### Exercise details
Retype each of the entries below word for word, keeping every line as it is.

Entries on where items appear
==*==
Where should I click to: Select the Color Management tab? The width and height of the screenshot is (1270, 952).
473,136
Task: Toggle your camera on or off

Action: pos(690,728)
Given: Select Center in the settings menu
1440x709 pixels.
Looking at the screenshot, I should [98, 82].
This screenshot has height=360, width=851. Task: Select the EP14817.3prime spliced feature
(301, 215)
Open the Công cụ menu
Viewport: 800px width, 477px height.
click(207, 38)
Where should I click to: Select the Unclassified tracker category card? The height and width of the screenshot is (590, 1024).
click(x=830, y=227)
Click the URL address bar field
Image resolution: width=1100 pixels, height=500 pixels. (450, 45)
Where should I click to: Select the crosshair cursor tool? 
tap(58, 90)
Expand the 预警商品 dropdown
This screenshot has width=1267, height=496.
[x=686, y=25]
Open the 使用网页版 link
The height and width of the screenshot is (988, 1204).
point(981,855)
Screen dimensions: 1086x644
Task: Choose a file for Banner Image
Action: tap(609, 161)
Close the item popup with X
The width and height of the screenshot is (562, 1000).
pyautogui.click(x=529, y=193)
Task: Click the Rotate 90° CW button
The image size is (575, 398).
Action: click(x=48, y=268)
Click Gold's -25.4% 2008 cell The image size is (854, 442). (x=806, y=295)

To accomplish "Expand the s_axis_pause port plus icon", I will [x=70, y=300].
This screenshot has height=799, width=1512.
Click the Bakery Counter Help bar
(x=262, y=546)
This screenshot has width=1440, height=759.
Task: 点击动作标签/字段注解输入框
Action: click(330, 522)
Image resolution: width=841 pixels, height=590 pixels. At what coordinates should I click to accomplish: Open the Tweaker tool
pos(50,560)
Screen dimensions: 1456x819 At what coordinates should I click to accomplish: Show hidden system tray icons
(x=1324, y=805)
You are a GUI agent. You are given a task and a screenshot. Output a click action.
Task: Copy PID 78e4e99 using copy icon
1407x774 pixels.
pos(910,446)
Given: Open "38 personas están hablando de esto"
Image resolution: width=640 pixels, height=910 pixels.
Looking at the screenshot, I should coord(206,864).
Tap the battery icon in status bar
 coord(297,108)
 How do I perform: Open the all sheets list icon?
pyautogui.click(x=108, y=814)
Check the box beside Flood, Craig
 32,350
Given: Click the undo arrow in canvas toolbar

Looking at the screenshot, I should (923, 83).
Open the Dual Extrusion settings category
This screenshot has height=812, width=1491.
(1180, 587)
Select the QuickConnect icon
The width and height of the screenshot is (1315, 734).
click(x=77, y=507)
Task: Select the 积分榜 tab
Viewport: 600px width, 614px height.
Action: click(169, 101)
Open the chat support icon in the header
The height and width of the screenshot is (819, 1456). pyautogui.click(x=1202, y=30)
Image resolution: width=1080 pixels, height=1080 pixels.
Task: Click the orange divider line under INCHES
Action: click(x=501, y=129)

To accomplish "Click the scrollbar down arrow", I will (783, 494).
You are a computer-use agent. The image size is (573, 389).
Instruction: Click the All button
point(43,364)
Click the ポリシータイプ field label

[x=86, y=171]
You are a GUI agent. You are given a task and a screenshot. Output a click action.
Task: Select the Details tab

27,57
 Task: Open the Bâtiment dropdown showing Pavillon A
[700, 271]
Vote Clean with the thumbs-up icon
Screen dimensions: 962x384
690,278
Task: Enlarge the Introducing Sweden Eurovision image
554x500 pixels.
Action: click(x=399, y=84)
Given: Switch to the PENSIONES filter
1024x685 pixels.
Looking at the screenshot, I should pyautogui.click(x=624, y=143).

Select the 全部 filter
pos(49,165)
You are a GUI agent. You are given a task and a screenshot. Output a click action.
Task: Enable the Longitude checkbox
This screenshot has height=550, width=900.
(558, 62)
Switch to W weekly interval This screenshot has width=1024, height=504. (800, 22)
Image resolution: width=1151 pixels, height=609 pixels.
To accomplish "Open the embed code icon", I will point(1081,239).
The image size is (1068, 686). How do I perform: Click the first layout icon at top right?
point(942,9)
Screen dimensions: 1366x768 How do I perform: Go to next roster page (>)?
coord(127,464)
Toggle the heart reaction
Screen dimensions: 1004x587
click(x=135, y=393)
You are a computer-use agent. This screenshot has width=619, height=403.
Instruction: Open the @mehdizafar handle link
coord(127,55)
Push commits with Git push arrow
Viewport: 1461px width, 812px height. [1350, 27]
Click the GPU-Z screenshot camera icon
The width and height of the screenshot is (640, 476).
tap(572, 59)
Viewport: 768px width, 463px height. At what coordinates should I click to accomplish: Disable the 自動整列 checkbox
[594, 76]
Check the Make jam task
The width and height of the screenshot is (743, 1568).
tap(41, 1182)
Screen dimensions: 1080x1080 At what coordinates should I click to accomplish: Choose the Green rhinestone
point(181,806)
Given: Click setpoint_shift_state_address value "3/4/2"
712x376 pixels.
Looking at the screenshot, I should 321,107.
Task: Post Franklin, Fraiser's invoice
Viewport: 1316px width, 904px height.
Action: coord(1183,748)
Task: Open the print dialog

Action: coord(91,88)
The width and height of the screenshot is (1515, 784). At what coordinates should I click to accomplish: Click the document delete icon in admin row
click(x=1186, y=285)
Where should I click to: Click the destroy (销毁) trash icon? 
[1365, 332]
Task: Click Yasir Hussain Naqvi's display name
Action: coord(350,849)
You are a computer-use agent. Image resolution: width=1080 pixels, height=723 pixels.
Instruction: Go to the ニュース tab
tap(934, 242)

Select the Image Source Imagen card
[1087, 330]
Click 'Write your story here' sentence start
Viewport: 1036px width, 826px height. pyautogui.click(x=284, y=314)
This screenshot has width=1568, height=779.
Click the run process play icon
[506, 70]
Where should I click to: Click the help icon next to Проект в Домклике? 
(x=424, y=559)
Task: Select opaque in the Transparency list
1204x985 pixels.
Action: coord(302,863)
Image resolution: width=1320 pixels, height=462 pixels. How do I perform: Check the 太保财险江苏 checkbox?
==*==
### Solution to this task
Where should I click to: Select the Color Management tab? The width and height of the screenshot is (1270, 952).
473,136
Task: Toggle your camera on or off

Action: pos(690,728)
Given: Select Center in the settings menu
1440x709 pixels.
Looking at the screenshot, I should [98, 82].
This screenshot has height=360, width=851. Task: Select the EP14817.3prime spliced feature
(301, 215)
Open the Công cụ menu
Viewport: 800px width, 477px height.
click(207, 38)
Where should I click to: Select the Unclassified tracker category card? The height and width of the screenshot is (590, 1024).
click(x=830, y=227)
Click the URL address bar field
Image resolution: width=1100 pixels, height=500 pixels. (450, 45)
Where should I click to: Select the crosshair cursor tool? 
tap(58, 90)
Expand the 预警商品 dropdown
This screenshot has width=1267, height=496.
[x=686, y=25]
Open the 使用网页版 link
The height and width of the screenshot is (988, 1204).
point(981,855)
Screen dimensions: 1086x644
Task: Choose a file for Banner Image
Action: tap(609, 161)
Close the item popup with X
The width and height of the screenshot is (562, 1000).
pyautogui.click(x=529, y=193)
Task: Click the Rotate 90° CW button
The image size is (575, 398).
Action: click(x=48, y=268)
Click Gold's -25.4% 2008 cell The image size is (854, 442). (x=806, y=295)

To accomplish "Expand the s_axis_pause port plus icon", I will [x=70, y=300].
This screenshot has height=799, width=1512.
Click the Bakery Counter Help bar
(x=262, y=546)
This screenshot has width=1440, height=759.
Task: 点击动作标签/字段注解输入框
Action: click(330, 522)
Image resolution: width=841 pixels, height=590 pixels. At what coordinates should I click to accomplish: Open the Tweaker tool
pos(50,560)
Screen dimensions: 1456x819 At what coordinates should I click to accomplish: Show hidden system tray icons
(x=1324, y=805)
You are a GUI agent. You are given a task and a screenshot. Output a click action.
Task: Copy PID 78e4e99 using copy icon
1407x774 pixels.
pos(910,446)
Given: Open "38 personas están hablando de esto"
Image resolution: width=640 pixels, height=910 pixels.
Looking at the screenshot, I should coord(206,864).
Tap the battery icon in status bar
 coord(297,108)
 How do I perform: Open the all sheets list icon?
pyautogui.click(x=108, y=814)
Check the box beside Flood, Craig
 32,350
Given: Click the undo arrow in canvas toolbar

Looking at the screenshot, I should (923, 83).
Open the Dual Extrusion settings category
This screenshot has height=812, width=1491.
(1180, 587)
Select the QuickConnect icon
The width and height of the screenshot is (1315, 734).
click(x=77, y=507)
Task: Select the 积分榜 tab
Viewport: 600px width, 614px height.
Action: click(169, 101)
Open the chat support icon in the header
The height and width of the screenshot is (819, 1456). pyautogui.click(x=1202, y=30)
Image resolution: width=1080 pixels, height=1080 pixels.
Task: Click the orange divider line under INCHES
Action: click(x=501, y=129)

To accomplish "Click the scrollbar down arrow", I will (783, 494).
You are a computer-use agent. The image size is (573, 389).
Instruction: Click the All button
point(43,364)
Click the ポリシータイプ field label

[x=86, y=171]
You are a GUI agent. You are given a task and a screenshot. Output a click action.
Task: Select the Details tab

27,57
 Task: Open the Bâtiment dropdown showing Pavillon A
[700, 271]
Vote Clean with the thumbs-up icon
Screen dimensions: 962x384
690,278
Task: Enlarge the Introducing Sweden Eurovision image
554x500 pixels.
Action: click(x=399, y=84)
Given: Switch to the PENSIONES filter
1024x685 pixels.
Looking at the screenshot, I should pyautogui.click(x=624, y=143).

Select the 全部 filter
pos(49,165)
You are a GUI agent. You are given a task and a screenshot. Output a click action.
Task: Enable the Longitude checkbox
This screenshot has height=550, width=900.
(558, 62)
Switch to W weekly interval This screenshot has width=1024, height=504. (800, 22)
Image resolution: width=1151 pixels, height=609 pixels.
To accomplish "Open the embed code icon", I will point(1081,239).
The image size is (1068, 686). How do I perform: Click the first layout icon at top right?
point(942,9)
Screen dimensions: 1366x768 How do I perform: Go to next roster page (>)?
coord(127,464)
Toggle the heart reaction
Screen dimensions: 1004x587
click(x=135, y=393)
You are a computer-use agent. This screenshot has width=619, height=403.
Instruction: Open the @mehdizafar handle link
coord(127,55)
Push commits with Git push arrow
Viewport: 1461px width, 812px height. [1350, 27]
Click the GPU-Z screenshot camera icon
The width and height of the screenshot is (640, 476).
tap(572, 59)
Viewport: 768px width, 463px height. At what coordinates should I click to accomplish: Disable the 自動整列 checkbox
[594, 76]
Check the Make jam task
The width and height of the screenshot is (743, 1568).
tap(41, 1182)
Screen dimensions: 1080x1080 At what coordinates should I click to accomplish: Choose the Green rhinestone
point(181,806)
Given: Click setpoint_shift_state_address value "3/4/2"
712x376 pixels.
Looking at the screenshot, I should 321,107.
Task: Post Franklin, Fraiser's invoice
Viewport: 1316px width, 904px height.
Action: coord(1183,748)
Task: Open the print dialog

Action: coord(91,88)
The width and height of the screenshot is (1515, 784). At what coordinates should I click to accomplish: Click the document delete icon in admin row
click(x=1186, y=285)
Where should I click to: Click the destroy (销毁) trash icon? 
[1365, 332]
Task: Click Yasir Hussain Naqvi's display name
Action: coord(350,849)
You are a computer-use agent. Image resolution: width=1080 pixels, height=723 pixels.
Instruction: Go to the ニュース tab
tap(934, 242)

Select the Image Source Imagen card
[1087, 330]
Click 'Write your story here' sentence start
Viewport: 1036px width, 826px height. pyautogui.click(x=284, y=314)
This screenshot has width=1568, height=779.
Click the run process play icon
[506, 70]
Where should I click to: Click the help icon next to Проект в Домклике? 
(x=424, y=559)
Task: Select opaque in the Transparency list
1204x985 pixels.
Action: coord(302,863)
Image resolution: width=1320 pixels, height=462 pixels. How do I perform: Check the 太保财险江苏 checkbox?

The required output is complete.